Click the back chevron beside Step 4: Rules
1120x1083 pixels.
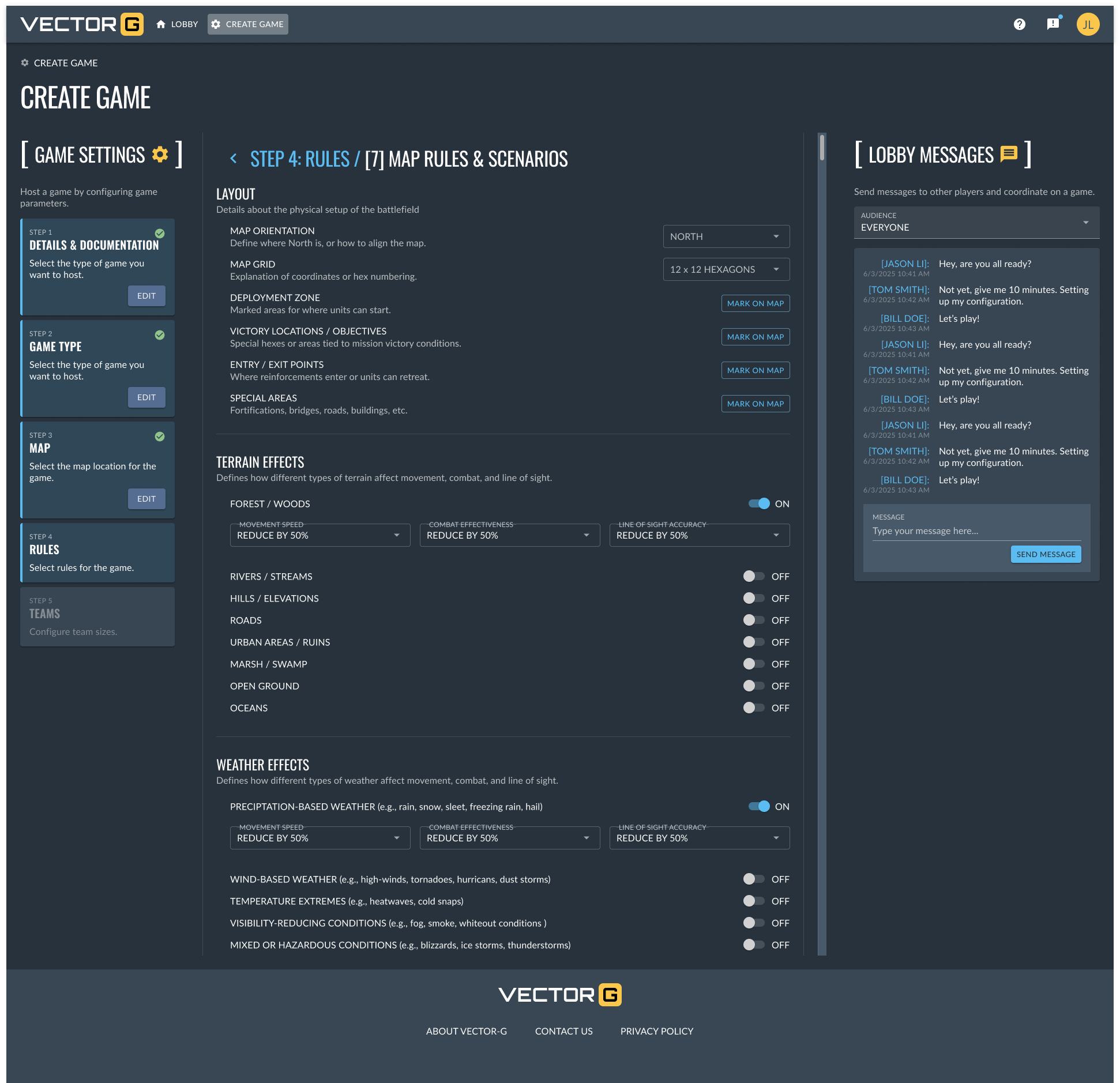click(234, 159)
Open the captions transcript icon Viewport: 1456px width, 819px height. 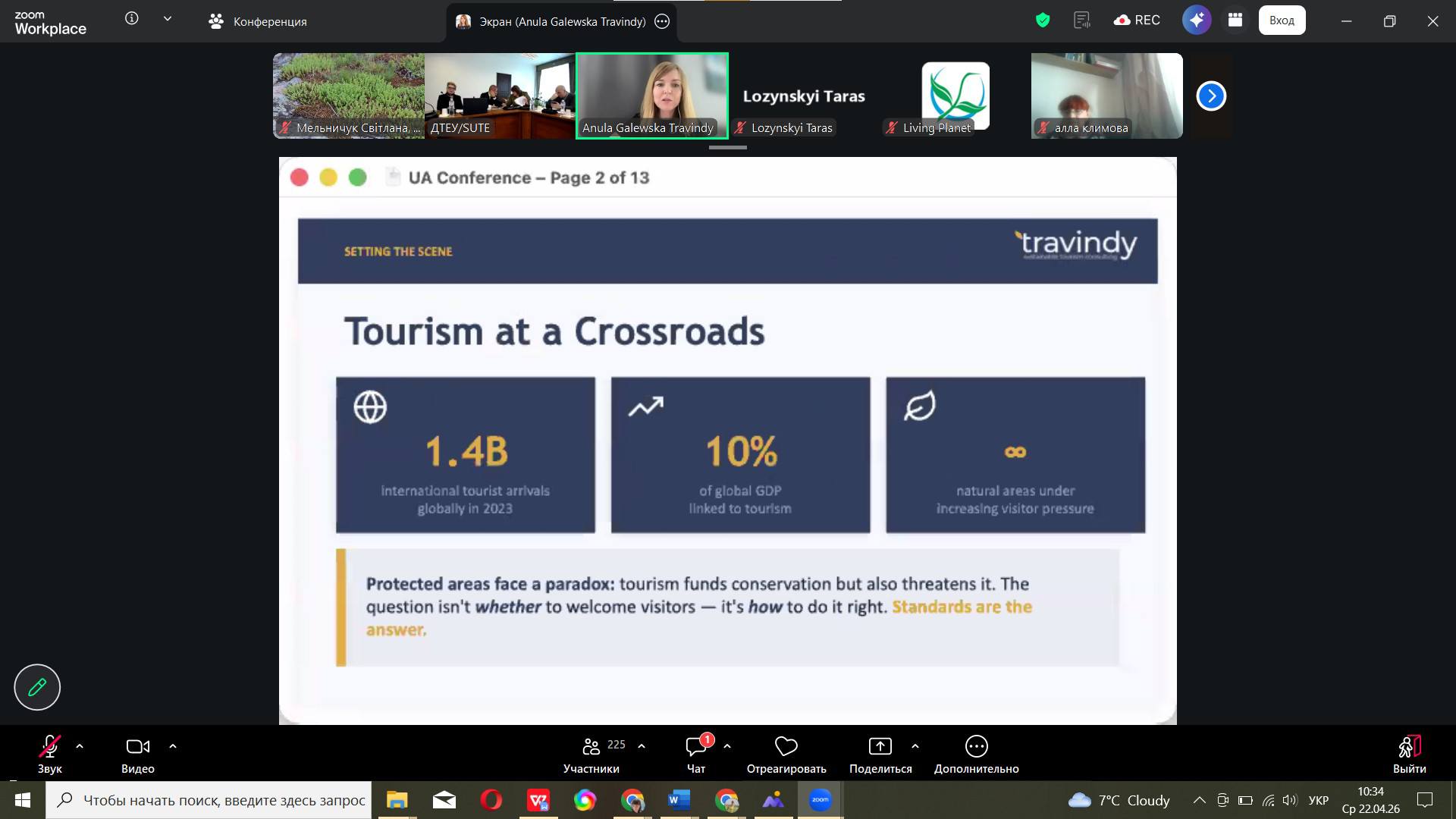click(x=1081, y=20)
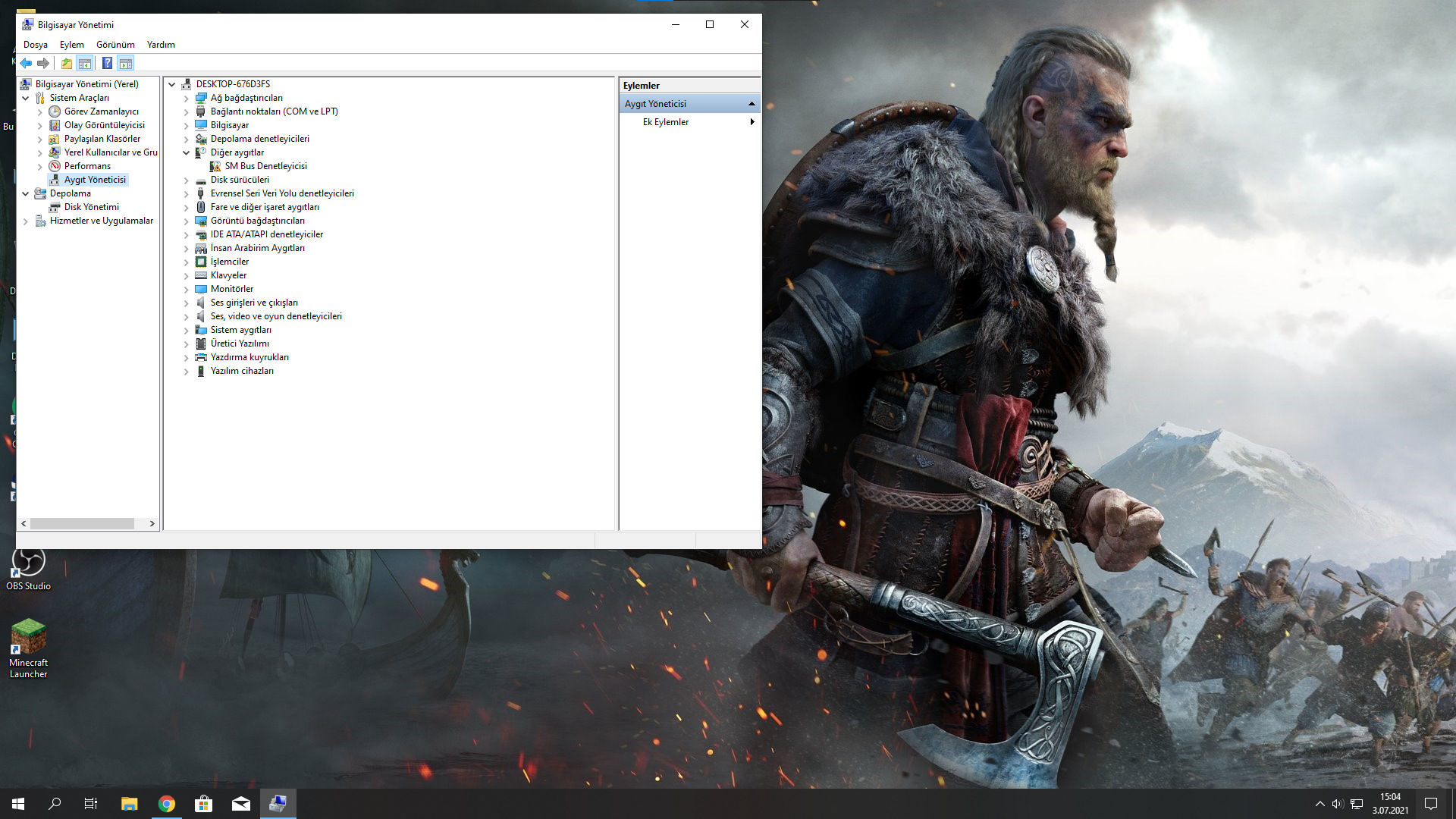
Task: Click the blue Back arrow in toolbar
Action: click(x=26, y=64)
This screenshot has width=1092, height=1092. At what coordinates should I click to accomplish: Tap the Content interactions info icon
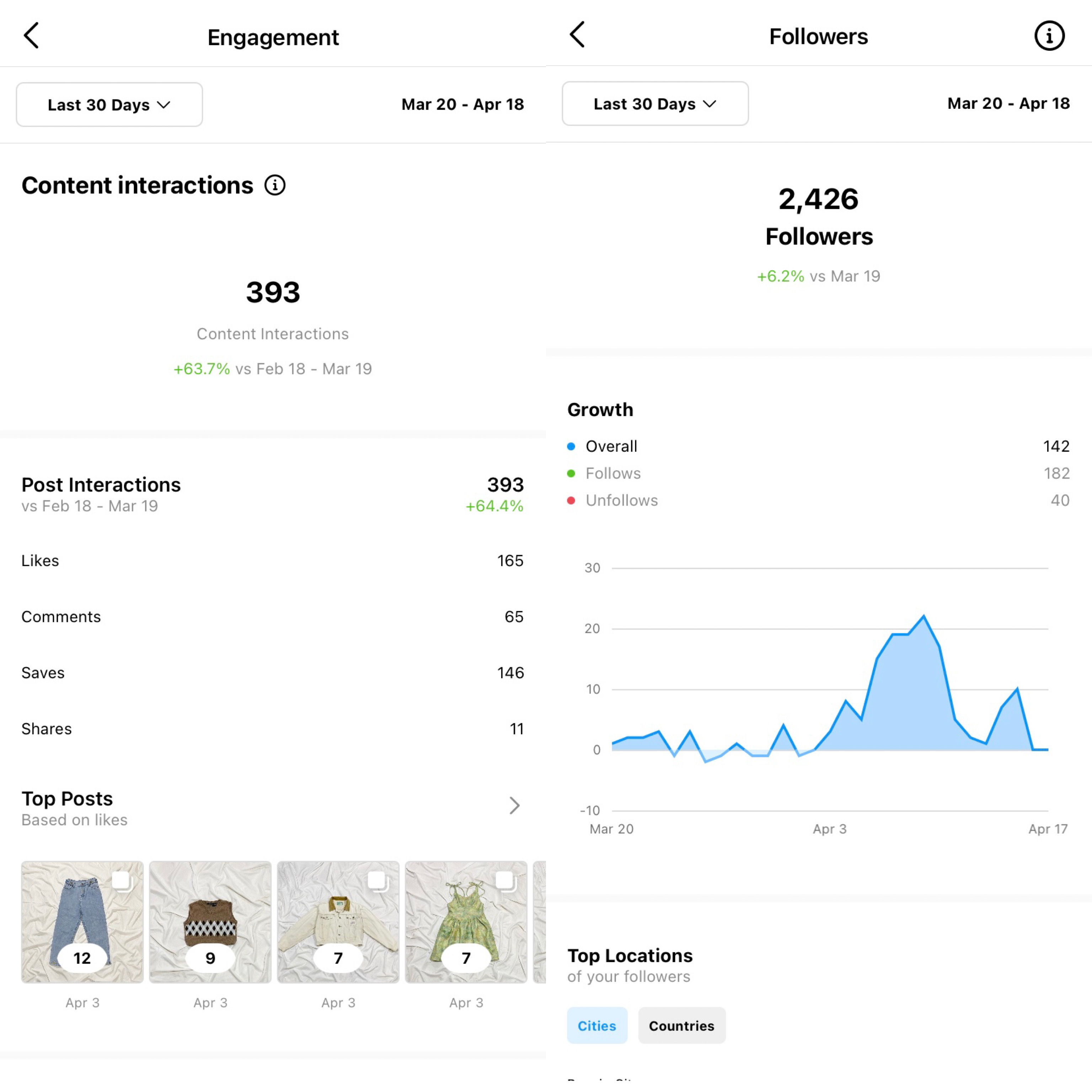coord(275,186)
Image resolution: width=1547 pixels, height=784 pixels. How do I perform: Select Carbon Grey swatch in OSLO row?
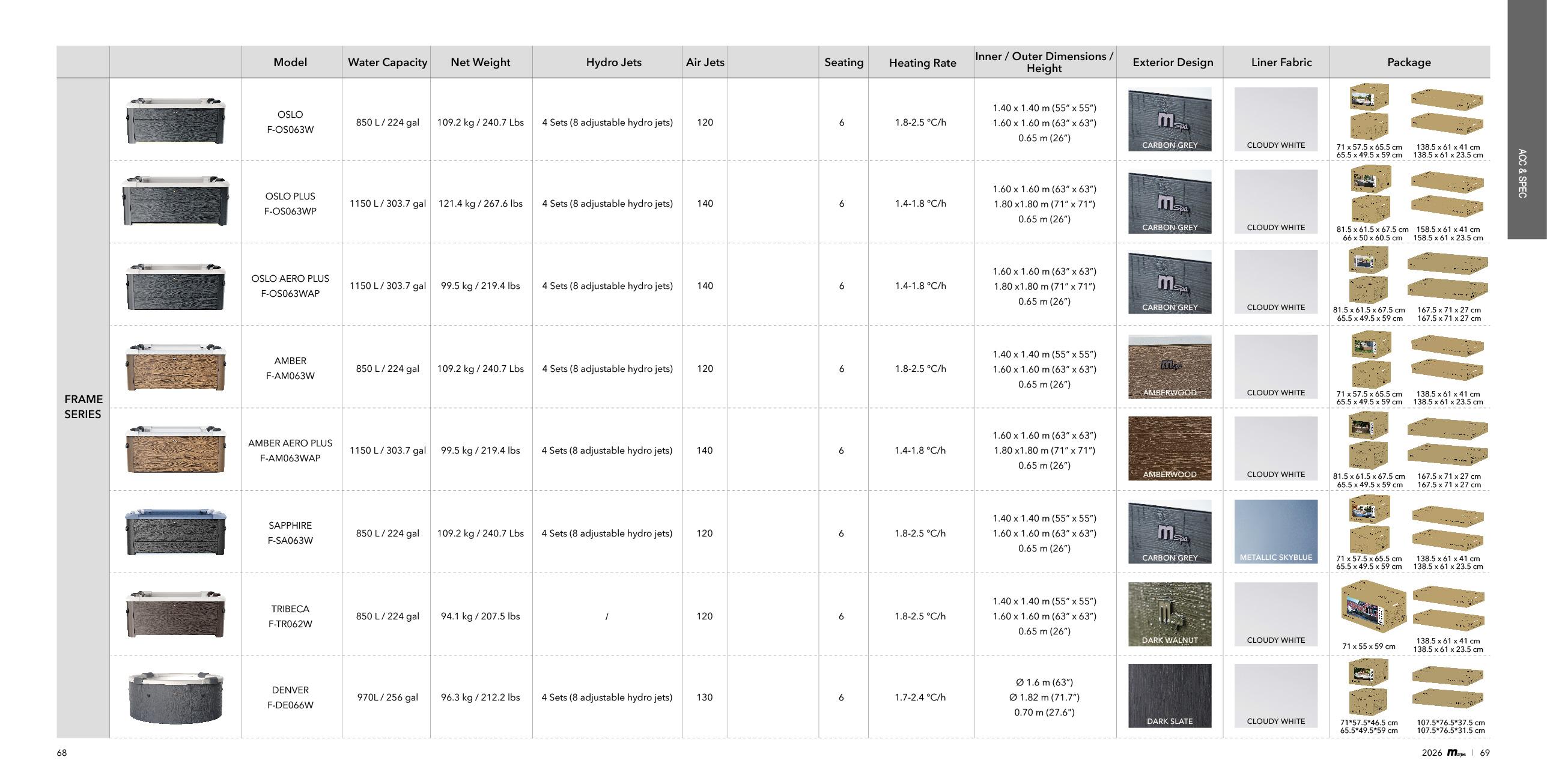point(1169,119)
----
◆ Exercise
Restrict the output to the lines from the one with "Image resolution: width=1547" through the last line of the material above. Print them exactly, leaving out every picture.

◆ Exercise response
Image resolution: width=1547 pixels, height=784 pixels. How do I perform: Select Carbon Grey swatch in OSLO row?
point(1169,119)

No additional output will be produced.